The report says the success of the effort will hinge on five “deciding factors”: where homes are built; how they’re designed and constructed; how the production process is set up; the underlying values behind the work; and whether all orders of government can come together around a Pan-Canadian Framework for Housing Growth. It argues that:

• Where construction takes place is “the single most powerful opportunity for building more and better housing,” since building where there is existing infrastructure can cut costs, speed up construction, reduce carbon pollution, and “prevent catastrophic loss due to climate threats like wildfire and flooding.”

• A building’s construction and operating costs, carbon footprint, climate resilience, and ability to scale all depend on the form of the building, the materials it’s made of, and the design standard to which it’s built.

• Manufactured housing, better building materials like mass timber and low-carbon concrete, and new immigration strategies that “cultivate and attract skilled labour” are all needed to boost productivity, speed up construction, and deliver more powerful climate benefits.

• The “why” of the whole effort is as important as the operational details. “Remembering that everyone in Canada has the right to live somewhere in security, peace, and dignity is fundamental for building the kinds of homes Canada needs,” the report states.

The Future Must Be Net-Zero

Mongrain said an “unheard of” level of cooperation across partisan and geographic lines made the task force itself an example of what Canadians should expect their governments to achieve. “We hope everyone can see what it cost us as task force members to get past our differences” and reach agreement.

From that starting point, “we’re realistic,” he told The Mix. “We can put these recommendations out there, but it’s going to be on policy-makers to actually follow the game plan we set out.”

That dynamic has task force members counting on their action plan to be “plausible and interesting and coherent enough” to inspire business and non-profit leaders, media, and regular electors and citizens to buy in, he added. “What we need is a lot of change happening all at once, so we want to make it visible for everyone so it doesn’t become politics or business as usual.”

Mongrain stressed that the task force’s recommendations will only work if the housing stock shifts swiftly to net-zero.

“It’s a necessary condition to meet the climate challenge,” he said. “It’s a given that there’s going to be pushback. But the framing we’re hoping to put out there is that this is actually desirable.” So far, climate solutions have been cast as depriving people of things they need and want—but everyone has been deprived of a winter this year, and half of Canada was on fire last summer.

“This is the immediate crossroads ahead of us,” Mongrain said. “But instead of saying everyone needs to cut back, we’re saying we need an almost unimaginable amount of work and productivity to create the built environment that will get us through the challenges of the moment.”

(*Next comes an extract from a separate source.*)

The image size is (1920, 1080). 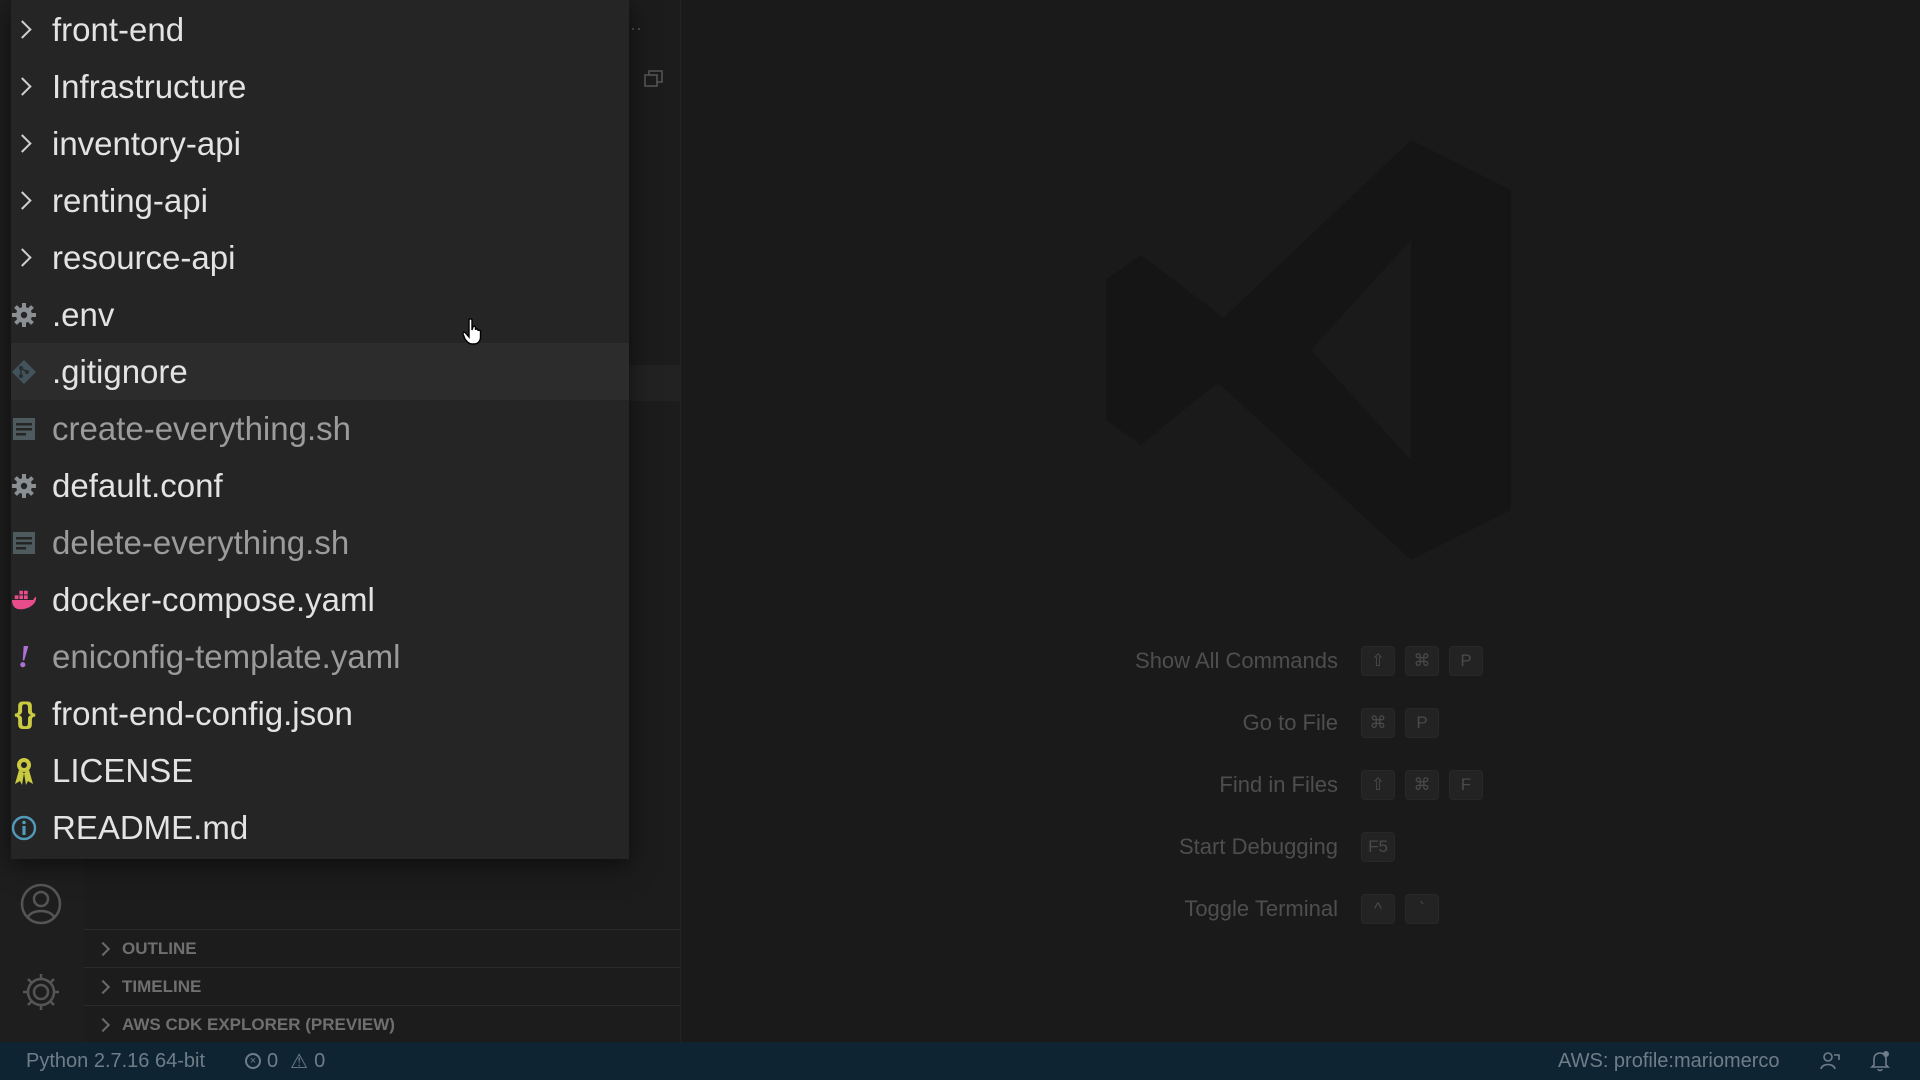 What do you see at coordinates (258, 1024) in the screenshot?
I see `cdk-explorer-title: AWS CDK EXPLORER (PREVIEW)` at bounding box center [258, 1024].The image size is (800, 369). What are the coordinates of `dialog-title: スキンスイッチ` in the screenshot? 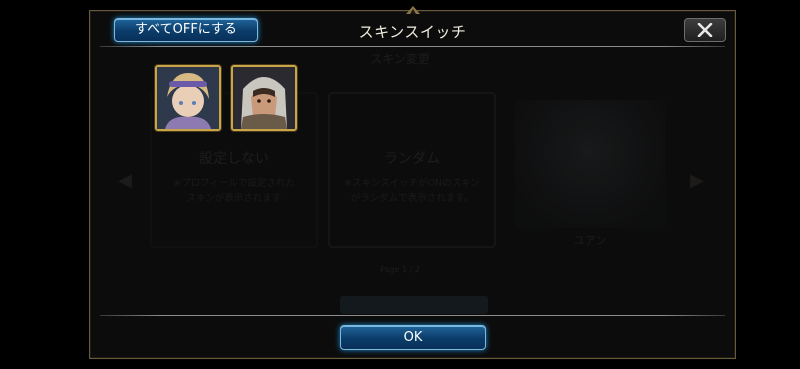 It's located at (412, 32).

The deprivation already going on is that people across Canada can’t be housed, are losing their investments in their homes, or can’t get mortgages or home insurance, he noted. And last summer’s losses saw two mayors resign after leading their communities through wildfire evacuations.

Mongrain acknowledged the “tremendous risk” that policy-makers and elected officials will cherry-pick the task force recommendations, implementing a handful of the 140 action items and declaring the job done. But without a major, coordinated response, “the tensions we’re going through on both the affordability side and the climate side are going to rip us apart,” he said.

“If we don’t recognize the extreme urgency of doing this in a climate-forward way, there’s going to be no one to congratulate us on all the beautiful houses we’ve built, because we’ll have much more dire problems with the actual safeguarding of society,” he warned. “If we do this in a way that sets the world on fire, we’re in the world and we’re going to burn.”